→ Assigned task: Print the line that has "Oplysninger (1353, 212)" in it, then every remaining line of the data, exactly and without anything extra.

→ Data supplied:
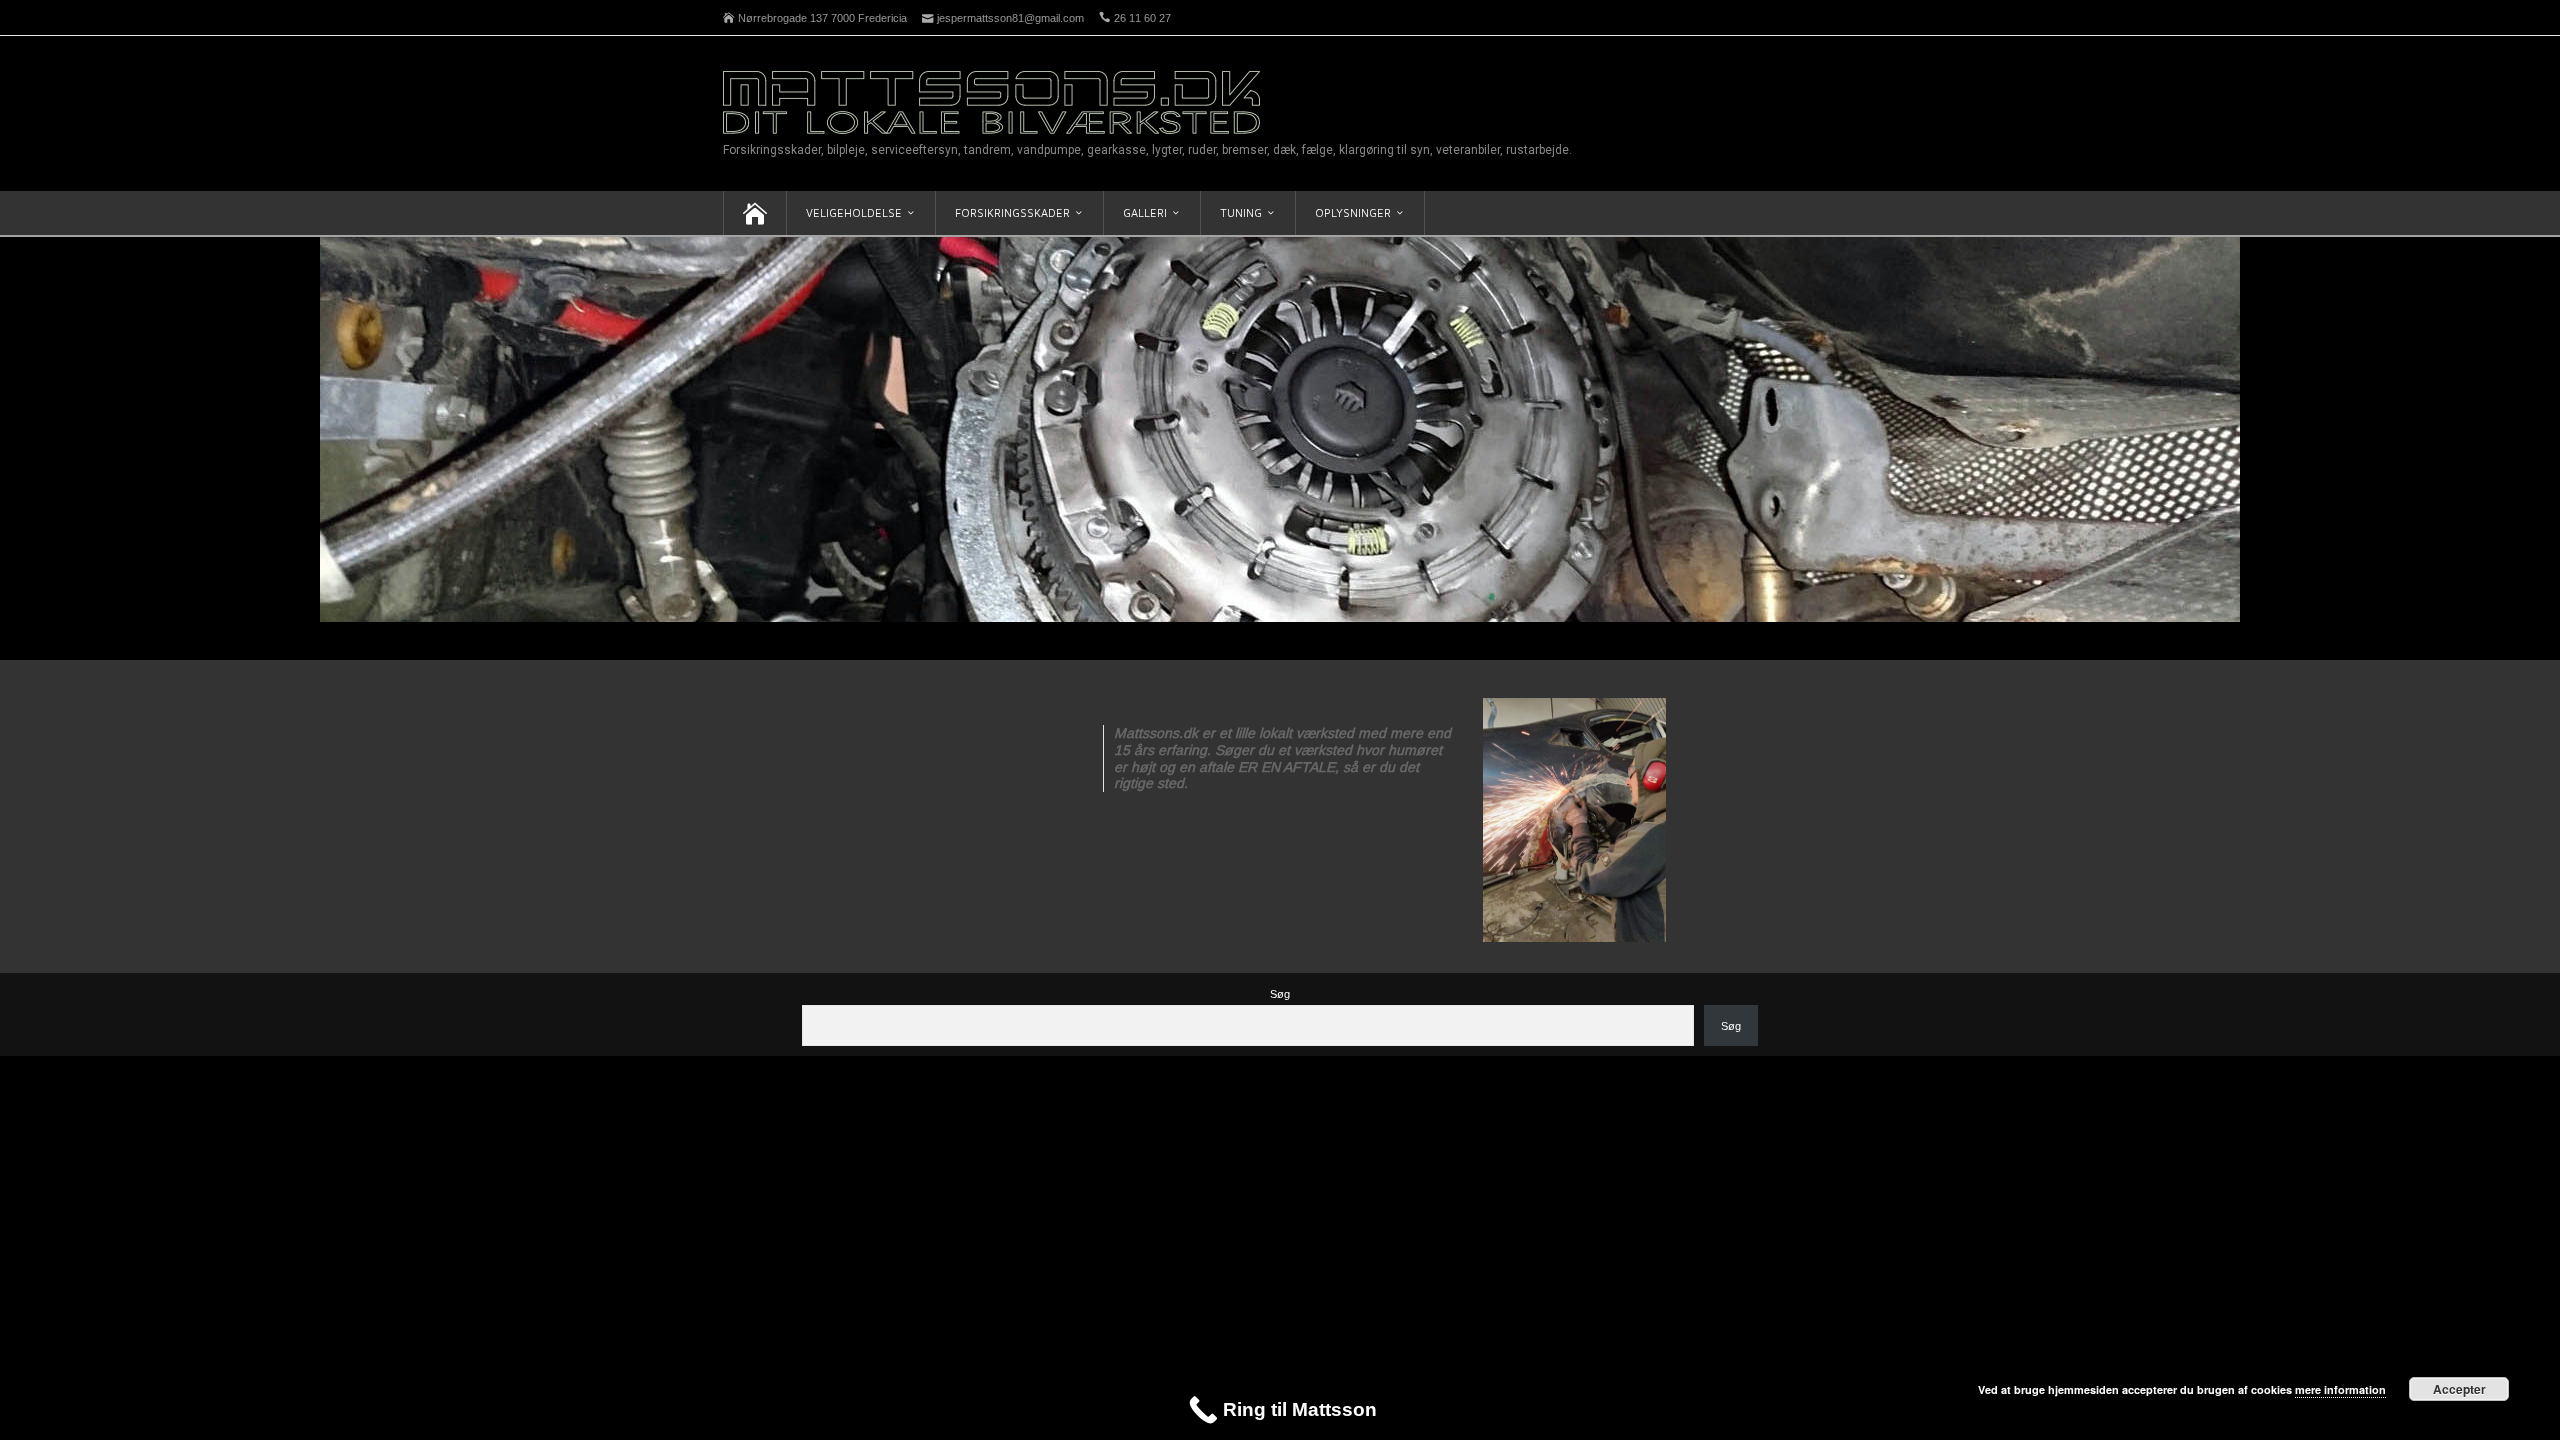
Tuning (1241, 212)
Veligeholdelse (854, 212)
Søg (1280, 994)
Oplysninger (1353, 212)
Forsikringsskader (1012, 212)
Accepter (2459, 1389)
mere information (2340, 1389)
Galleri (1145, 212)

→ Your solution:
Oplysninger (1353, 212)
Forsikringsskader (1012, 212)
Accepter (2459, 1389)
mere information (2340, 1389)
Galleri (1145, 212)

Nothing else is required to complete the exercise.